An Exhibition at Bridwell Library, February 1 – May 3, 2010

                                                                             BEGINNINGS IN MAINZ

1. [LATIN BIBLE (the “Gutenberg Bible”)]. Fragment of 31 consecutive leaves. [Mainz: Johannes Gutenberg and Johann Fust, c. 1455].

Gutenberg’s Bible, printed in an edition of approximately 180 copies, was the first large-scale demonstration of the printing press as an instrument of cultural advancement. By rendering the handwritten book largely obsolete, printing with moveable type profoundly changed how Europeans communicated, thought, worshipped, and lived, making the cultural achievements of the Renaissance, the Reformation, and the modern age possible.

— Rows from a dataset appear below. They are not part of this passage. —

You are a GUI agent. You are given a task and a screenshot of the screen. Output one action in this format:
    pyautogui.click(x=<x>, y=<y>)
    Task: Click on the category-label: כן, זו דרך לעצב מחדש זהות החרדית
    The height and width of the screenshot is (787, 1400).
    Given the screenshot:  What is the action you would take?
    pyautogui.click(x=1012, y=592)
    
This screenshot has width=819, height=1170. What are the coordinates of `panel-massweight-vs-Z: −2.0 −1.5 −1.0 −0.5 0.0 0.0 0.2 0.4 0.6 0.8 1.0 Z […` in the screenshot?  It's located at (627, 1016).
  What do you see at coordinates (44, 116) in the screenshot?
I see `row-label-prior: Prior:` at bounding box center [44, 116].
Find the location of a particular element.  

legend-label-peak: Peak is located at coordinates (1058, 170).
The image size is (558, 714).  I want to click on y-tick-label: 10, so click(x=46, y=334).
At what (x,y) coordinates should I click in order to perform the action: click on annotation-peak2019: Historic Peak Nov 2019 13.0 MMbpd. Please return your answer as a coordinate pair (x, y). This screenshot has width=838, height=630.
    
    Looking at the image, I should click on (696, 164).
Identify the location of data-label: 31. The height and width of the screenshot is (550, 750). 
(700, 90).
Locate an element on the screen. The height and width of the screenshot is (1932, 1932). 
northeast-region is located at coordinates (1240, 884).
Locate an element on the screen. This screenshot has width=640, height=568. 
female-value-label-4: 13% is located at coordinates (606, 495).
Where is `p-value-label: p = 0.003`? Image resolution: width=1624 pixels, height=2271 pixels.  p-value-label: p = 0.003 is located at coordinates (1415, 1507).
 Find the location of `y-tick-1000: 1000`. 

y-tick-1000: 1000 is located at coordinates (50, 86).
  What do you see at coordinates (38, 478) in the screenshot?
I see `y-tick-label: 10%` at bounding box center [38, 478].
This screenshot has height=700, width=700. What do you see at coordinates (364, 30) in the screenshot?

Bridwell Library’s fragment of 31 consecutive leaves of the Gutenberg Bible come from an incomplete copy discovered in 1828 at a farmhouse near Trier, Germany. The leaves constitute the books of Jeremiah, Lamentations, and the beginning of Baruch. Gutenberg printed these pages in black ink only; the red initials and names of the Hebrew letters introducing the verses of Lamentations were added by a rubricator after the book left the printer’s shop. Some of the leaves also bear early handwritten directions for liturgical reading within a monastery. It is believed that this Bible originally belonged to the wealthy Benedictine monastery of St. Maximin in Trier.